Re your hardware, your gfx card is clearly behind the rest, but this should only really effect gaming, not anything else to any real extent. Your best bet for improved all round performance is to OC yes, however as its a dell PC, the mobo wont let you so you'll have to invest in a new one.
Cant see too much on the specifics of your system with what youve posted, could you download cpu-z and put up the screen shots of the following tabs: CPU, mainboard and memory
I suspect youre going to want new RAM too, its prob PC6400
Id buy
Mobo: gigabyte EP43 DS3 £68
RAM: Corsair 4 gig £37
CPU cooler: Akasa AK967 £27
that will allow you to OC your CPU, and you should be able to push it to 3.2 which would seee a nice all round performance boost
If you do want to get a new gfx card, this 4850 is great value at £80 and would be a massive step up from the one you have currently
Edit: The other thing that might improve general use is HDD, if its a 5400rpm drive, a new 7200rpm like Western Digitals Caviar Black would see good improvements
 
I'd probably say install a 64bit os (win 7 for now) and change the case. Dell are notorious for slow pc's

Then also buy some fans.

## Recorded data
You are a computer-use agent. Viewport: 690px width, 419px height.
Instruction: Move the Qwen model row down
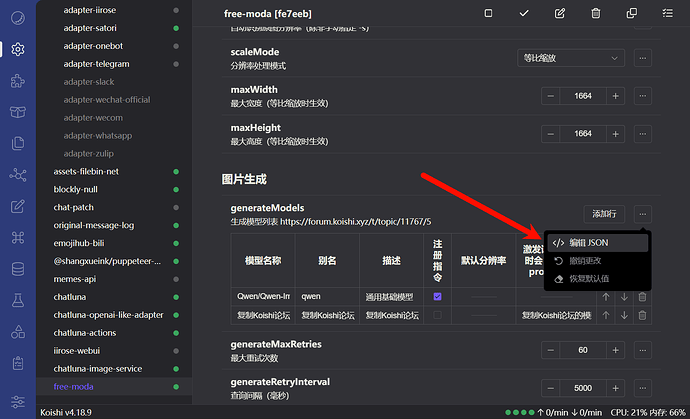coord(624,297)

## Problem description
Extend the forum advice on upgrading a Dell PC, starting after its final line.

## Task response
Does your cpu have a fan? the last time I looked in one it had an average heatsink and a plastic mold leading towards the case fan.
 
Thanks for the replies... here are the screenshots

njs5017


njs5017


njs5017
 
yep as above
new mobo and ram, and a cpu cooler as im sure its just stock one, this will allo OC and make biggest difference
its upto you about the rest you could replace pretty much everything tbh, youd benefit from better case for better cooling, better psu to power it all more reliably and efficiently, better gfx if you do do any gaming, new HDD for faster seek times....tada new PC
 
Ok, think I'll do this in stages, first new mobo and with RAM and cpu cooler as suggested and take it from there.

Once I have all the bits above, do I simply just open it up, rip out the old, replace with new and power back up or is it more complicated than that.
 
basically yeah, but the mobo is most complicated because everything else is connected to it, and its connected to the case, so you'll have to disconnect everything, all the wires, expansion cards etc, unscrew mobo from case and remove, put in new mobo and reconnect everything
 
the words "rip out the old" doesn't fill me with confidence lol :p

There's a program I run, I think it's the best program since the first few version of spybot.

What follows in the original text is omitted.